Submitted by Jeffrey Snider – Alhambra Investment Partners
For most commentary on the recent and sharp decline in oil prices, there is a seriousceteris paribus to it especially from those that don’t recognize that there are much deeper financial forces. The following is excerpted as an example of the closed system approach, as if there is a world of difference that can allow “decoupling.”
What matters is what’s causing prices to decline: an increase in productivity or a decline in economic activity. Only in the second case is there a serious danger that the Federal Reserve should try to respond to. Similarly, rising prices can be a sign that monetary policy is too loose, but can also reflect declines in productivity.
This is a tangential explanation to the second stage of oil price excusing. Some will “predict” that though demand has fallen, “unexpectedly” of course, it will not remain so weak for so long. This alternate but associated justification is that foreign demand, and only in discrete locales that are unrelated, is to blame as the US surges forward unobstructed (5% GDP and all that).
There are, however, two wrinkles worth noting.
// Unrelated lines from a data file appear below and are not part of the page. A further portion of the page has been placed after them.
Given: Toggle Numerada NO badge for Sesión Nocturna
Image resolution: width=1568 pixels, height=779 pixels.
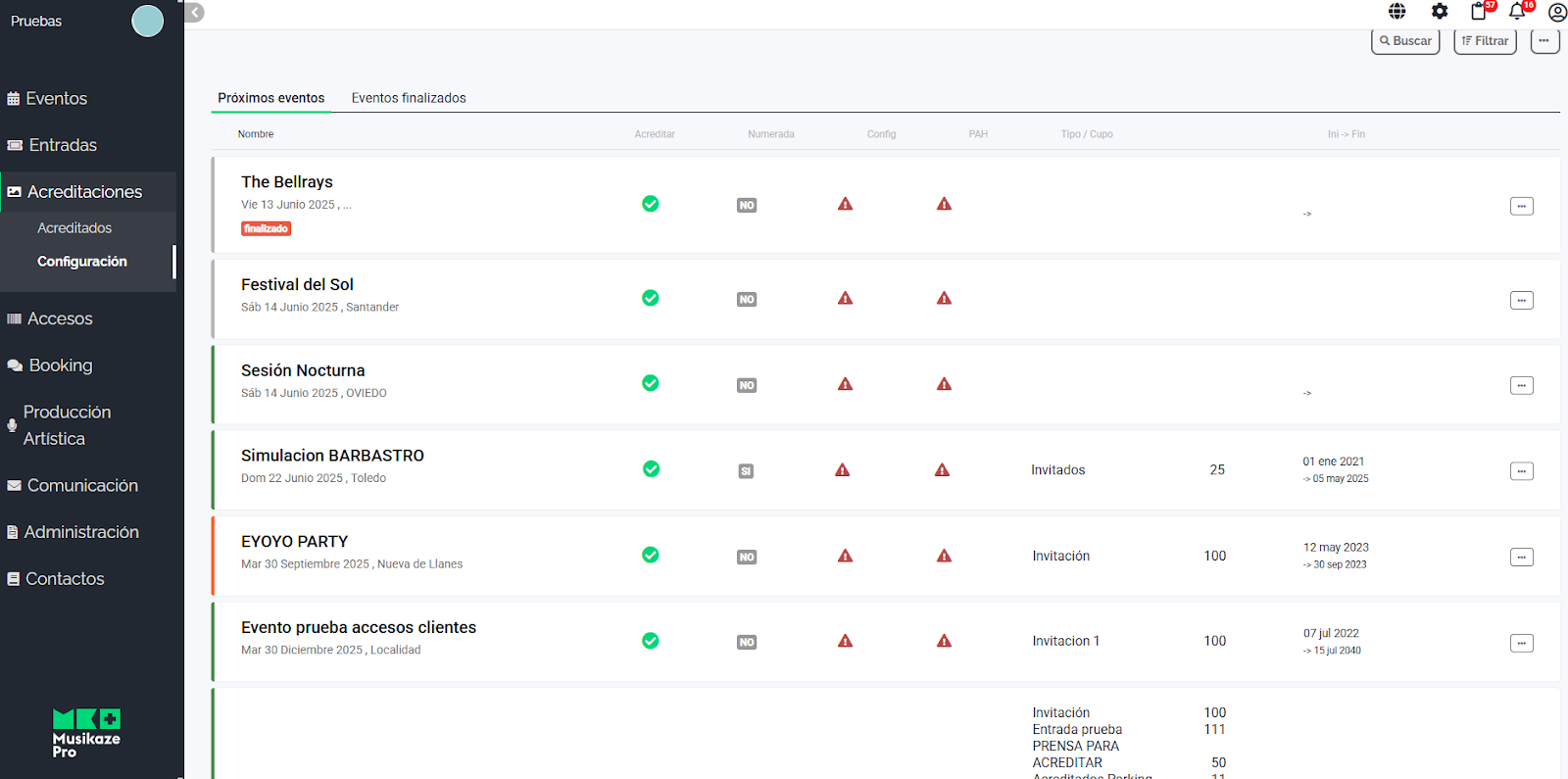Looking at the screenshot, I should (747, 386).
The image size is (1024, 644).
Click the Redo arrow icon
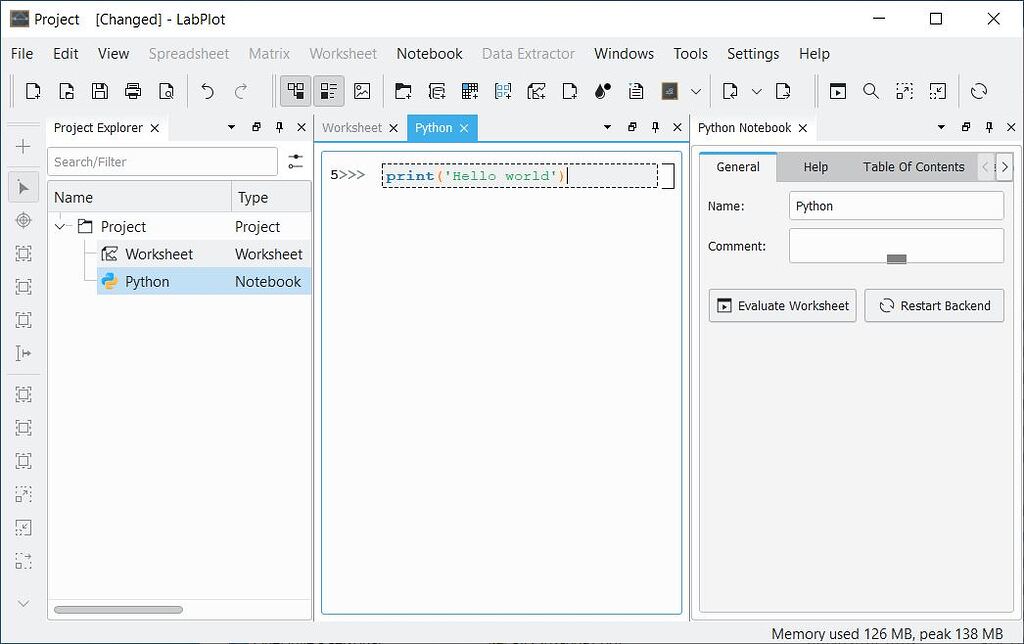click(241, 91)
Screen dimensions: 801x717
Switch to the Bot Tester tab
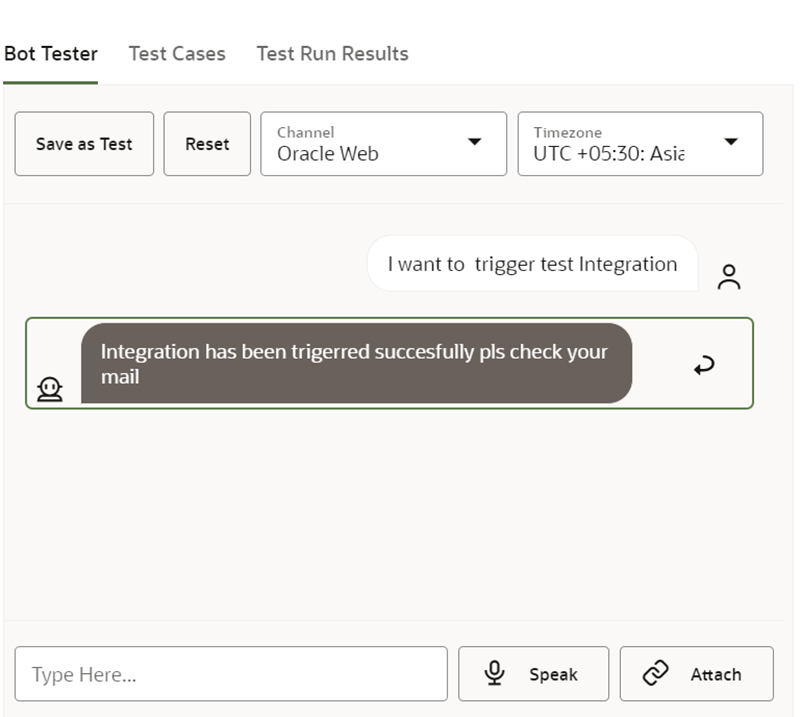pyautogui.click(x=50, y=54)

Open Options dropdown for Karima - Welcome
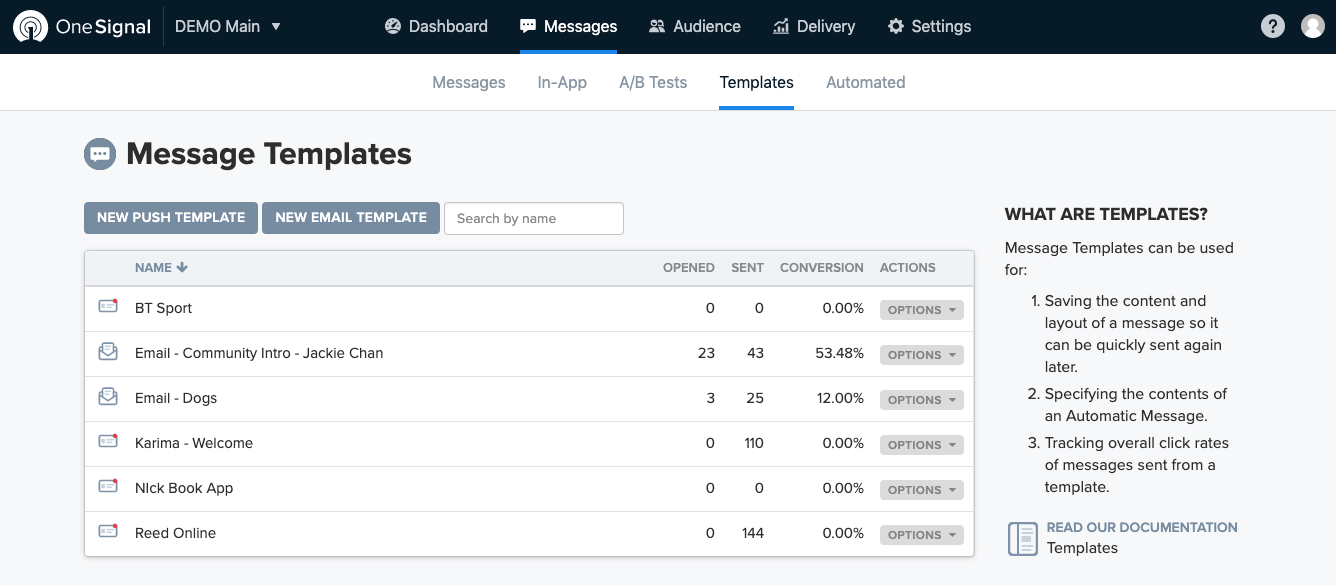click(921, 445)
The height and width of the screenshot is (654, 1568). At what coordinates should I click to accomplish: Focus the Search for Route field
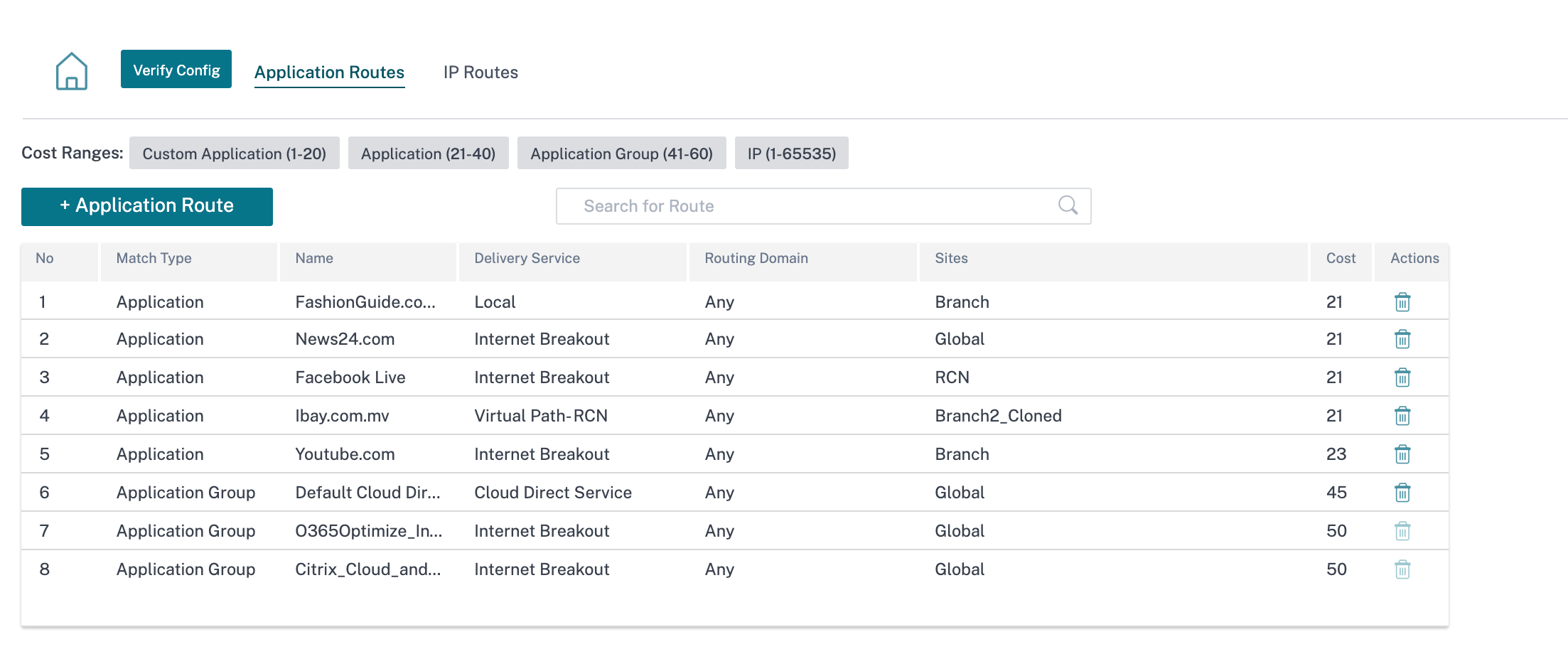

One is that although the fall in the price of oil doesn’t appear to reflect any weakness in the U.S. economy, weakness abroad may be a factor. But that’s a reason to loosen money elsewhere, not in the U.S. A second is that there is a reasonable argument that monetary policy in the U.S. has been a little too tight even leaving aside this price decline. If that’s correct, then some added pressure for loosening, even if that pressure is based on a mistaken worry, might not be such a bad thing.
And thus the utter craziness of monetarism is on full display, in that after arguing that declining oil prices are good for American consumers, they are also suggesting that monetary policy is “too tight”, and thus oil prices are contradictorily “too low.” That betrays the central aspect of this orthodox embracing of lower energy prices as nothing more than a shaky rationalization – they still are not comfortable with low prices but accept them lest anyone get worried about what they really suggest. Orthodox monetary theory is, when stripped of its academic trappings, dedicated to high oil prices and low wages.
Ultimately, oil prices do not operate in a vacuum, nor even a financial one. If oil prices were on their own declining as they have, this argument might have more merit (stress and overstress “might”). However, these closed-system masters, as they fancy, never address financial reality. Oil prices signal economic weakness and bond markets second that. The US bond market is not purely dedicated to Russian economic foundering or Brazilian inflation, but rather growing quite concerned in historical context of US economic cycles.